# Feeding 9 month old puppy...



## Echolicious (Feb 22, 2011)

So, I've had my dog for two weeks now. He was 83 lbs when I got him, and he's looking considerably thinner since.

I feed him about 1 1/2 to 2 cups of food, twice a day... Should he be getting more? I need to look at the back of his food. I THINK he's eating Ukanuba puppy forumal for LG breed (previous owner gave me the food). He also gets bully sticks and training treats on a daily basis. I can only feed him twice a day; so I'm wondering if I should up his dosage?

On the flip side, he was never active. He was in a crate nearly all day, every day.. Now, he's getting daily walks/runs, playing frisbee, tug-o-war, and running around the back yard with three other dogs all day. 
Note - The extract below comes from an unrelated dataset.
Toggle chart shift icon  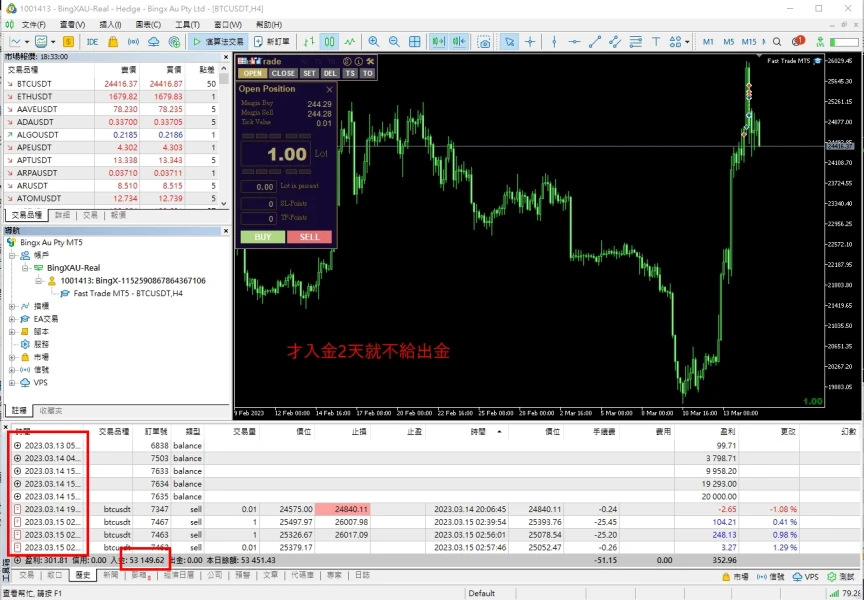point(459,42)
I'm wondering if he was on the 'heavier' side when I got him due to inactivity.. or if I'm starving the poor fella? 

Please advise! Thanks! <3


----------



## Rott-n-GSDs (Jul 7, 2010)

Can you post pictures of him? GSDs should have a bit of a "lean" look to them... they are active dogs! It is so common to see overweight dogs that it starts to look normal to us.

If you can get pictures of him standing, one from the side and one from the top showing his back, that would be great!


----------



## Echolicious (Feb 22, 2011)

Well, these are all I have at the moment. These are from when I first got him. I will try and take more pictures soon..

The third picture is the most recent.. but it doesn't show much. He was a BIG boy when I got him.. and he's looking lean now.. I just don't want to underfeed him.


----------



## Echolicious (Feb 22, 2011)

This is from last night.. he doesn't look too bad!!!


----------



## BestK9GSD (Oct 26, 2010)

He's beautiful and honestly, I don't think he looks too thin at all.....he looks in great shape!! Great job to you!


----------



## Echolicious (Feb 22, 2011)

These are from this weekend.. he really doesn't look too thin at all, does he? Maybe he was overweight before, lol!


----------



## Emoore (Oct 9, 2002)

Nope, he does not look too thin.


----------



## Echolicious (Feb 22, 2011)

Thanks! I just want to best for my puppy!

Even though he's the biggest PITA Dog EVER!


----------



## carmspack (Feb 2, 2011)

Can I say it plain and simple with good intentions. The dog looks heavy . That is a lot of weight for a 9 month old . He looks like he is missing some tone (look at flank) , he looks like he might have some pano . I am only looking at a picture but he is not standing square. He is shifting his weight off the front left (swollen pastern , leg off ground) and off the rear right . His weight is supported by the front right and rear left .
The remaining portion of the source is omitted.